ISO規格のコンテナは幅が狭く(幅8フィート,2438mm、高さ8フィート6インチ,2591mm、奥行きは20フィート6096mmと40フィート12192mmの2種類)、内部に設置できる機器に制限が出てしまうので、今回の実験専用に作られたコンテナが利用されています。

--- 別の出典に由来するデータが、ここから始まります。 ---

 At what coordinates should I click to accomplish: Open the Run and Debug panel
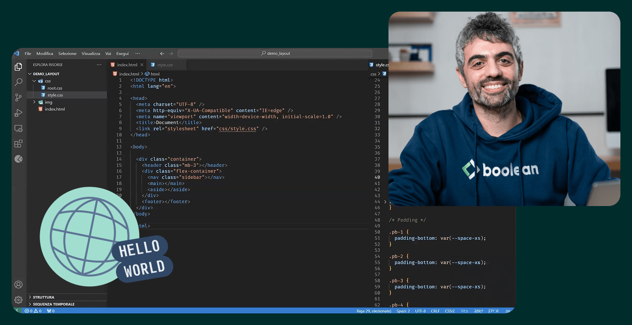tap(18, 113)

このコンテナは幅3000mm、高さ3000mm、奥行き8000mmで、NLM ECALによって製作されています。 NLM ECALは、電力用や携帯基地局用に以前からコンテナを作成していますが、今回のデータセンター用コンテナ製作では従来とは異なり床加重などに気をつけなければならなかったそうです。

背面は次のような感じになっています。

IIJのコンテナ型データセンター実験は昨年から開始しており、各種メディアでも記事が出ています。

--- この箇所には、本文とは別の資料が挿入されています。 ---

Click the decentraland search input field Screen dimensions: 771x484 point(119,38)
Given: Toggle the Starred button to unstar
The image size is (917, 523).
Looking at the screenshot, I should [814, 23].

IIJのWebサイトでも、以下のようなプレスリリースが出ています。

さらに、詳細な内容が毎月刊行されている「IIJ.news」の8月号に掲載されています。 IIJ.newsは、IIJが発行している定期刊行紙で、IIJ本社などに行くと置いてあったりイベントで配布されたりしていますが、PDFも公開されているので電子的に読む事も可能です。 今回のコンテナ型データセンターに関する具体的で詳細な内容を知るには、私のブログを読むよりも IIJ.news vol.99 8月号を読んで頂く方が良いと思います。

IIJ.news vol.99 August 2010

数日前に、YouTubeで動画も公開されました。

なお、動画で見るコンテナ型データセンターと、実際に現場で見たコンテナ型データセンターでは空調システムが違いました。 試行錯誤の過程として、空調システムは一度全て取り替えたそうです。

外気冷却を活用してPUE 1.1〜1.3を実現

IIJコンテナ型データセンターは、次のような形になっています。 冷却された空気がコールドエリアへ送られ、空気がラックを経由してホットエリアへと流れます。


IIJ.news vol.99より

実験では、通常状態でコールドエリアの気温が約25度、ホットエリアの気温が約35度となっています。 天井を密閉することで、コールドエリアからホットエリアへの空気の流れは全てラックを経由するようになっているのが特徴的です。